Cybersecurity News

Healthcare DDoS Attacks Are Increasing, Microsoft Says

Microsoft has observed an uptick in DDoS attacks launched against healthcare organizations by KillNet and other hacktivist groups.

Healthcare DDoS Attacks Are Increasing, Microsoft Says

Source: Getty Images

By Jill McKeon

- Microsoft has observed an increase in distributed denial of service (DDoS) attacks against healthcare organizations in recent months, a blog post by the Azure Network Security Team explained. Microsoft observed an increase from 10-20 DDoS attacks against healthcare applications hosted in Azure in November 2022 to 40-60 attacks daily in February 2023.

As previously reported, HHS warned the healthcare sector earlier this year about pro-Russian hacktivist group KillNet, a threat group known to target the sector with DDoS attacks.

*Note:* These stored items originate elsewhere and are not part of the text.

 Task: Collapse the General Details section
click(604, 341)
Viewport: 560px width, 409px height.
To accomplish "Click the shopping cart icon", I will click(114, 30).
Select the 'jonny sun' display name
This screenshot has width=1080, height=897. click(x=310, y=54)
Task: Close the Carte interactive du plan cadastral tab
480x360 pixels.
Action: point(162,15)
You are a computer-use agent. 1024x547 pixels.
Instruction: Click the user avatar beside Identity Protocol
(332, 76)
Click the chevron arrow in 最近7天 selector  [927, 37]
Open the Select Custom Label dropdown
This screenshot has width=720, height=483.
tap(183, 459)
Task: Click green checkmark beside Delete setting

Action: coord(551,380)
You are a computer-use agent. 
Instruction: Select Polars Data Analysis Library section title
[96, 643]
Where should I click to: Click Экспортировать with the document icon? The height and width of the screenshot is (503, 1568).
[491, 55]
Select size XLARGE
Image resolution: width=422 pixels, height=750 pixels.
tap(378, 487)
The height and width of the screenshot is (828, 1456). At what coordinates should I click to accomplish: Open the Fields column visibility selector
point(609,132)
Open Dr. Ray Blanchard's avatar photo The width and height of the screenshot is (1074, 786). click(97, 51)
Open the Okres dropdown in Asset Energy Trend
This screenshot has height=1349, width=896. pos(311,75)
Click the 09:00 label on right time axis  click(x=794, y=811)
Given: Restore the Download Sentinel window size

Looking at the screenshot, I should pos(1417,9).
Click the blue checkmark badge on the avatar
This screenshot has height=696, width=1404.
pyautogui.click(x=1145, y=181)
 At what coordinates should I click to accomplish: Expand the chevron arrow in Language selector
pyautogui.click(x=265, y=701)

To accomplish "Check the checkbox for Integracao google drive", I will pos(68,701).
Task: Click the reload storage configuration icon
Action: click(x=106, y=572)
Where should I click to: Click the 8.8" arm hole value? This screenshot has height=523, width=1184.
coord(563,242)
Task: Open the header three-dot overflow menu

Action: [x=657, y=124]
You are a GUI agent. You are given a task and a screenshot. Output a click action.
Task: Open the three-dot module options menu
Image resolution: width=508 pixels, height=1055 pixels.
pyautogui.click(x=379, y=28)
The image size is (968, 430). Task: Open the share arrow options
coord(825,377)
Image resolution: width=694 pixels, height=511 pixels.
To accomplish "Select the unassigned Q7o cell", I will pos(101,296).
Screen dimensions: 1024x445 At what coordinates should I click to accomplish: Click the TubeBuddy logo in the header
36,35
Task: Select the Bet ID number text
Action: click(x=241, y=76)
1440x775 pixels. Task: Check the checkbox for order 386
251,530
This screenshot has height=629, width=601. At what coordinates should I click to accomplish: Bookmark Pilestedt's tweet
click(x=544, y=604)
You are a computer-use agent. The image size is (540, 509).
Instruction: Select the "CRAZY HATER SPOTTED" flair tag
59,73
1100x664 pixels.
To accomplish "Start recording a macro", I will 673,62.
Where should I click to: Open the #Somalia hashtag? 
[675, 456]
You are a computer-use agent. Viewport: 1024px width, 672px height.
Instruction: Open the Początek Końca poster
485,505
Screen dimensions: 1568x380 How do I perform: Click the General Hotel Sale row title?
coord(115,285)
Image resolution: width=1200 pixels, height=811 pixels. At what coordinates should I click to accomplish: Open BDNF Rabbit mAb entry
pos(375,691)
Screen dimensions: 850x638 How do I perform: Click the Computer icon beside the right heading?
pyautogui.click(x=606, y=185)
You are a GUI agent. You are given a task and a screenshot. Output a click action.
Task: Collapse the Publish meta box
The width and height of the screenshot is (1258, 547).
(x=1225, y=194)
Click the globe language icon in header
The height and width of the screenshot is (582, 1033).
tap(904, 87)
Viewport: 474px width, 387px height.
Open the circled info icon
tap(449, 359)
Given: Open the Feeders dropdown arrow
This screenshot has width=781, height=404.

“While KillNet’s DDoS attacks usually do not cause major damage, they can cause service outages lasting several hours or even days,” HHS stated at the time.

As exemplified in past healthcare cyberattacks, long-term outages can have detrimental impacts on operations, continuity of care, and even patient safety. HHS encouraged healthcare organizations to identify services that may be exposed to the public internet and develop a DDoS response plan.

“DDoS attacks are a relatively easy and low-cost method of disrupting online services and websites and can be a powerful way to draw attention, making them a popular choice among hacktivist groups,” Microsoft stated in its blog post.

“In addition, DDoS attacks can be launched anonymously, which could make it difficult for authorities to track down perpetrators.”

Echoing the concerns of HHS, Microsoft described the attack patterns of recent KillNet campaigns and offered mitigation tactics to help organizations protect their applications against DDoS attacks.

“KillNet and its affiliated adversaries utilize DDoS attacks as their most common tactic. By using DDoS scripts and stressors, recruiting botnets, and utilizing spoofed attack sources, KillNet could easily disrupt the online presence of websites and apps,” Microsoft noted.

“KillNet attempted to evade DDoS mitigation strategies by changing their attack vectors, such as utilizing different layer 4 and layer 7 attack techniques and increasing the number of sources participating in the attack campaign.”

Microsoft recommended that organizations enable DDoS network protection design applications with DDoS best practices in mind, and reach out for help during an attack.

“Having a response plan is critical to help you identify, mitigate, and quickly recover from DDoS attacks,” Microsoft added.

“A key part of the strategy is a DDoS response team with clearly defined roles and responsibilities. This DDoS response team should understand how to identify, mitigate, and monitor an attack and be able to coordinate with internal stakeholders and customers.”

It can be difficult to mitigate DDoS risks, but there are a variety of free resources available to help. For example, in November 2022, the Cybersecurity and Infrastructure Security Agency (CISA), alongside the Federal Bureau of Investigation (FBI) and the Multi-State Information Sharing and Analysis Center (MS-ISAC), released a joint guide containing recommended procedures to reduce the likelihood and impact of DDoS attacks.

“It is impossible to completely avoid becoming a target of a DDoS attack,” the publication noted. “However, there are proactive steps organizations can take to reduce the effects of an attack on the availability of their resources.”